Nielsen closing Editor & Publisher and selling other titles, including Hollywood Reporter

By Andrew Vanacore, AP
Thursday, December 10, 2009

Nielsen sells journals, closes Editor & Publisher

NEW YORK — The Nielsen Co. is selling some of its most prominent trade journals — including The Hollywood Reporter and Billboard — and shutting down Editor & Publisher, which has chronicled the newspaper business for more than 100 years.

The changes come in a tumultuous year for the media industry, with some storied brands put on the auction block or shuttered altogether. Such titles as Gourmet magazine and the Rocky Mountain News have been closed.

Nielsen is selling eight titles to e5 Global Media LLC, a new company formed by private equity firm Pluribus Capital Management and Guggenheim Partners, a financial services company. James Finkelstein, one of Pluribus’ three founders, will serve as e5’s chairman. Guggenheim’s executive chairman is the former CEO of Bear Stearns Cos., Alan Schwartz.

The price of Thursday’s deal was not disclosed. Finkelstein did not return messages seeking comment, and Schwartz declined to comment through a spokesman.

At The Hollywood Reporter, which tracks the film and TV industries, editor Elizabeth Guider said the newsroom was generally upbeat after the new owners held a conference call to discuss the acquisition. While a buyout is always cause for “jitters,” Guider said, the new owners “put the accent on expansion and growing the brands.”

Guider said The Hollywood Reporter is still profitable, “just not as profitable as we’d like to be, or clearly that Nielsen wanted us to be.”

The daily publication, first published in 1930, had an average circulation of 49,800 during the six months ended in March. A predecessor of the company that is now Nielsen, Dutch media conglomerate VNU Group BV, got control of The Hollywood Reporter in 1994.

One question for its new owners will be whether to keep The Hollywood Reporter’s material available for free online. The publication’s main rival, Variety, began charging for access to its Web site on Thursday, ending a three-year experiment with free online content.

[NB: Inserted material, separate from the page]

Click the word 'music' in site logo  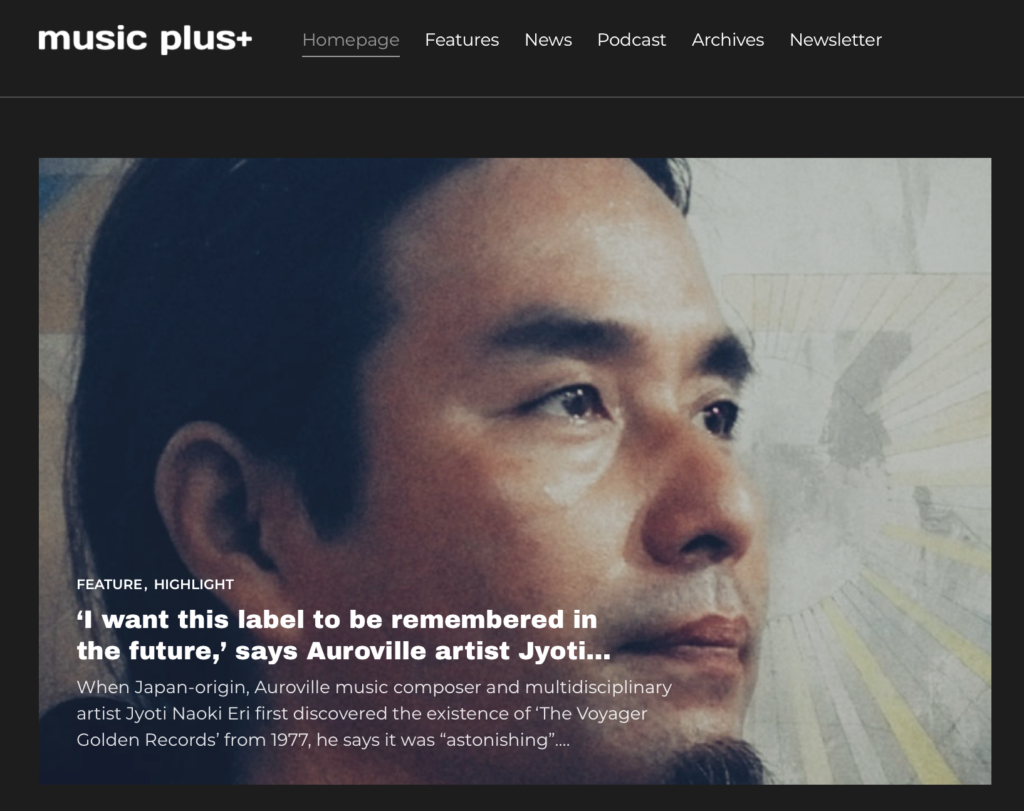tap(92, 39)
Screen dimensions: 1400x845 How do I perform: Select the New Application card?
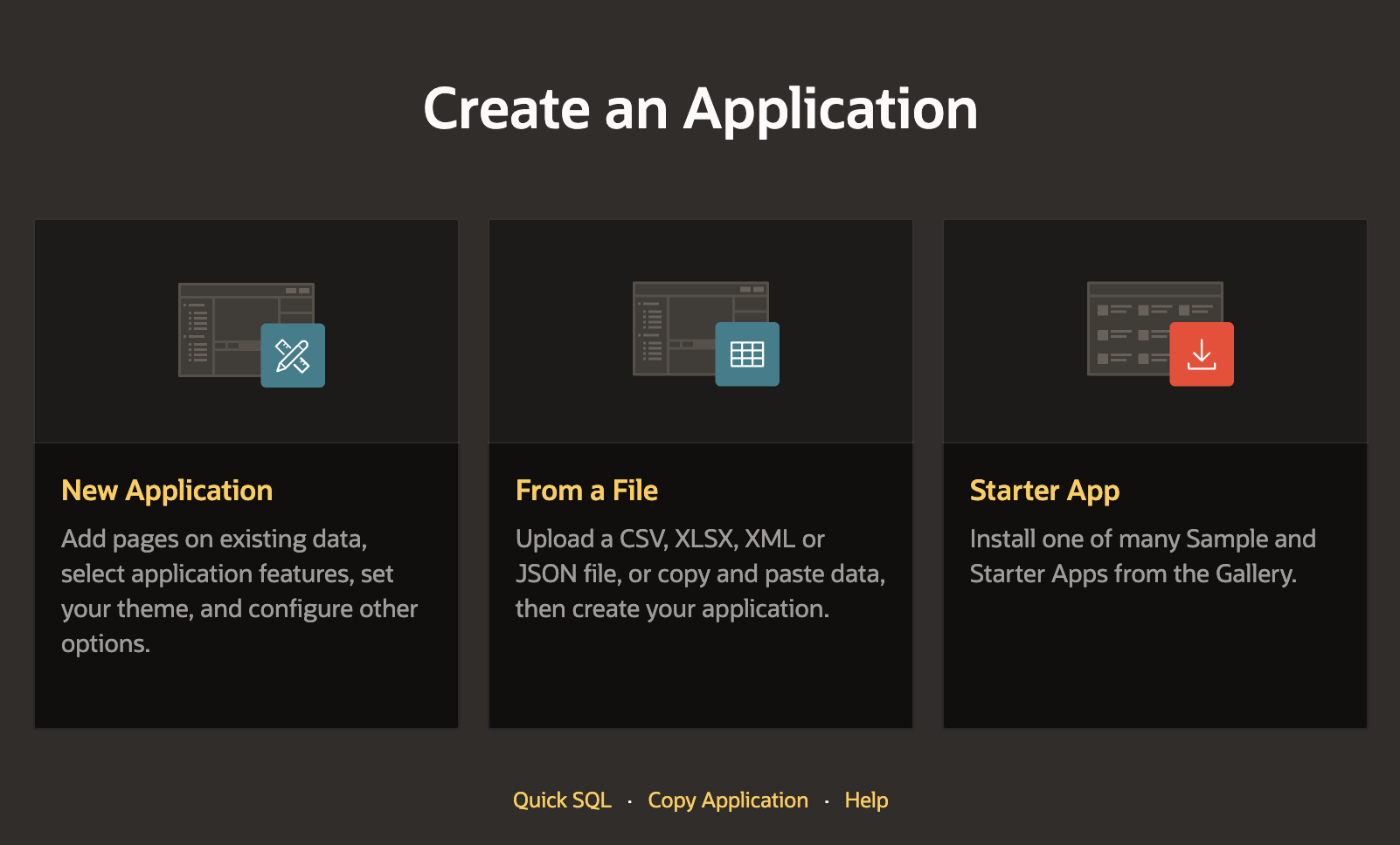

Billboard, a weekly magazine of the music industry, has been published since 1894. Lately it has been struggling to fend off digital competitors, and its average circulation in the first half of this year was 15,700, down from 20,100 in the same period of 2008, according to BPA Worldwide.

Nielsen would not reveal details about the financial performance of Editor & Publisher or another publication it is closing, the book review title Kirkus Reviews. The two publications, both bought by Nielsen in 1999, have 18 employees combined.

The E&P name was launched in 1901. But the magazine dates to 1884, the year that The Journalist, a rival with which it merged in 1907, was founded.

In the first six months of the year it had an average circulation of roughly 12,200, down from 13,500 in the first half of 2008. But its editor, Greg Mitchell, said Editor & Publisher appeared to have turned things around after struggling at the beginning of the decade. The magazine switched to a monthly format from weekly in 2003 and heightened its focus on the Web.

The shutdown of E&P “was a shock,” Mitchell said. “We knew that something big was happening but we didn’t think the aftermath was that we wouldn’t be sold and it would be folded.”

Nielsen said both the print and online operation will close immediately. But Mitchell hopes Editor & Publisher will return in another form.

“I would hope because of our special history and our role as a watchdog in journalism that it would be more likely in this case that there will be someone that’s going to say, ‘Hey, we’re not going to let this die.’”

Kirkus, founded in 1933, has played a similarly crucial role in the book business.

It was one of three major titles — along with Publishers Weekly and Booklist — that reviewers, librarians and bookstores all checked when sorting out what to order from publishers, said Henry Kisor, retired book editor for the Chicago Sun-Times.

“Authors everywhere waited with bated breath for Kirkus to notice their upcoming books,” he wrote in an e-mail. “Its loss is like one of the wheels falling off one’s tricycle. The job of choosing books will be harder for everyone.”

But both E&P and Kirkus found themselves entwined with declining industries.

Editor & Publisher used to be a place for journalists to look up job listings, but that function has been largely replaced by JournalismJobs.com and other Web sites, said Joshua Benton, director of the Nieman Journalism Lab at Harvard University.

Nielsen spokesman Gary Holmes said his company is still reviewing its properties to make sure the company is focused on businesses with “the highest potential for growth.” Nielsen is keeping a handful of other media properties, including Contract Magazine and Progressive Grocer.

Nielsen, which is perhaps best known for its television ratings service, is owned by a group of investors that include AlpInvest Partners NV, The Blackstone Group LP, The Carlyle Group, Hellman & Friedman LLC, Kohlberg Kravis Roberts & Co. LP, and Thomas H. Lee Partners LP.

AP Business Writer Ryan Nakashima in Los Angeles contributed to this report.